플라스미드의 제작. 인플루엔자 바이러스 RNA 절편 합성용 RNA 중합효소 I 전사 카세트를 결합시키기 위해, 인간 RNA 중합효소 I 프로모터, 음성-센스 배향의 인플루엔자 바이러스 cDNA, 및 마우스 RNA 중합효소 I 종결자를 포함하는 전사 카세트 (문헌 [Neumann et al., 2002])를, 바이러스 게놈에 존재하지 않는 제한 엔도뉴클레아제에 대한 인식 서열을 함유하는 올리고뉴클레오티드로 PCR에 의해 증폭하였다. 주형으로서, RNA 중합효소 I 프로모터 및 종결자 서열 사이에 위치된 A/WSN/33 (H1N1) 바이러스의 각각의 바이러스 cDNA를 함유하는 pPolI-WSN-PB2, -PB1, -PA, -HA, -NP, -NA, -M, -NS (모두 문헌 [Neumann et al., 2002]에 기재됨)를 사용하였다. PCR 생성물을 각각의 제한 부위를 함유하는 표준 벡터 내로 클로닝하고, 시퀀싱하여 이들이 원하지 않는 돌연변이가 없는지를 확인하였다. 생성된 플라스미드의 기능성을 역 유전학에 의해 확인하였다.
플랭킹된 고유한 제한 부위를 갖는 변형된 pTM1 벡터 (문헌 [Moss et al., 1990])를 사용하여 개별 RNA 중합효소 I 전사 카세트를 단계식으로 결합시켰다 (상기 벡터는 하기에 보다 상세히 기재됨). 각각의 클로닝 단계에서, 2 내지 7개의 RNA 중합효소 I 전사 유닛을 함유하는 생성된 플라스미드의 기능성을 역 유전학에 의해 확인하였다. 최종 플라스미드인 pPolI-WSN-All (도 3A)은 모든 8개의 인플루엔자 A/WSN/33 바이러스 RNA의 합성용의 8개의 RNA 중합효소 I 전사 카세트를 함유하였다. 상기 플라스미드를 실온에서 이. 콜라이(E. coli) JM 109 세포에서 안정하게 유지하였으며, 박테리아 배양물을 테리픽 브로쓰(Terrific Broth) 배지에서 대략 30시간 동안 성장시켰다.

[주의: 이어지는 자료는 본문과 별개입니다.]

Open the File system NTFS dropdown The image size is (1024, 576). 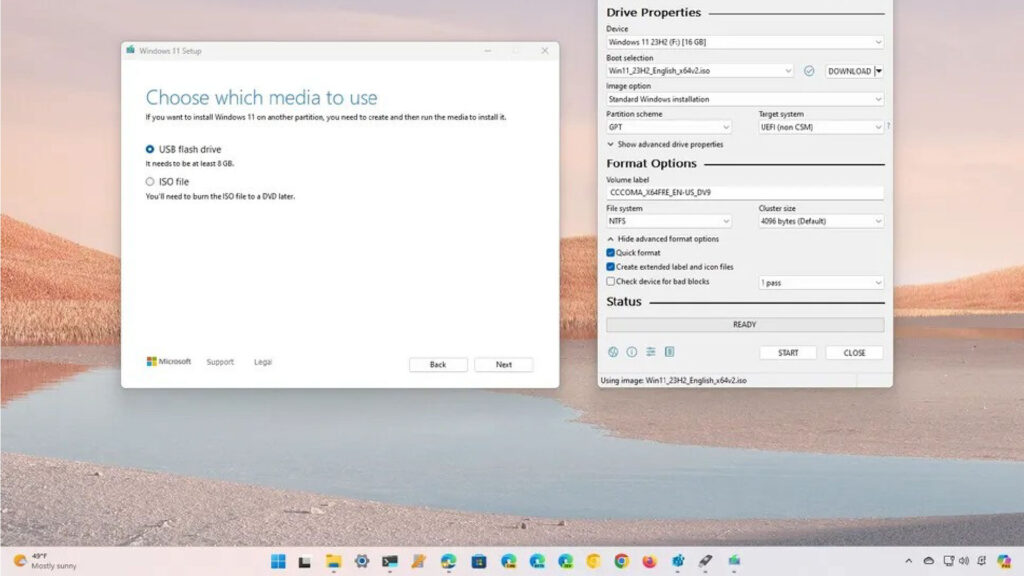click(x=669, y=221)
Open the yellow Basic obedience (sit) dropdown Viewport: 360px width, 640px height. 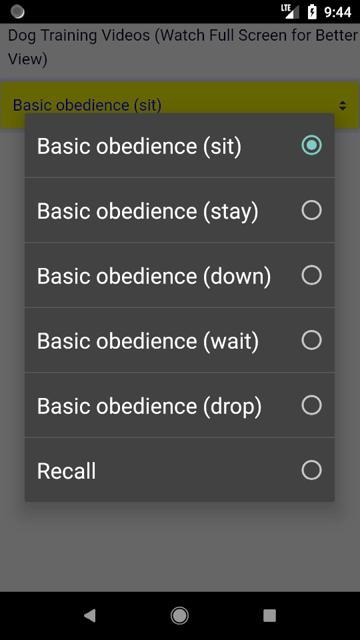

동일한 전략을 이용하여, HA 및 NA 절편, 및 남아있는 6개의 바이러스 절편 (즉, PB2, PB1, PA, NP, M 및 NS)에 대한 RNA 중합효소 I 전사 카세트를 함유하는 2가지 플라스미드 (각각 pTM-PolI-WSN-HA-NA 및 pTM-PolI-WSN-PB2-PB1-PA-NP-M-NS)를 각각 생성하였다 (도 3B).
플라스미드 pCAWSPB2, pCAWSPB1 및 pCAWSPA는 닭 β-액틴 프로모터, A/WSN/33 PB2, PB1 또는 PA 단백질의 코딩 서열 및 아데닐중합 신호를 유도하엿다. 상기 RNA 중합효소 II 전사 유닛은 PCR에 의해 또는 짧은 DNA 링커를 삽입함으로써 고유한 제한 엔도뉴클레아제에 대한 인식 서열에 플랭킹되었다. PCR-증폭된 전사 카세트를 그의 전체로 시퀀싱한 후, 3가지 RNA 중합효소 II 전사 카세트를 고유한 제한 부위를 사용하여 결합시켰다. 생성된 플라스미드 (pC-PolII-WSN-PB2-PB1-PA, 도 3C)의 기능성을 역 유전학에 의해 입증하였다.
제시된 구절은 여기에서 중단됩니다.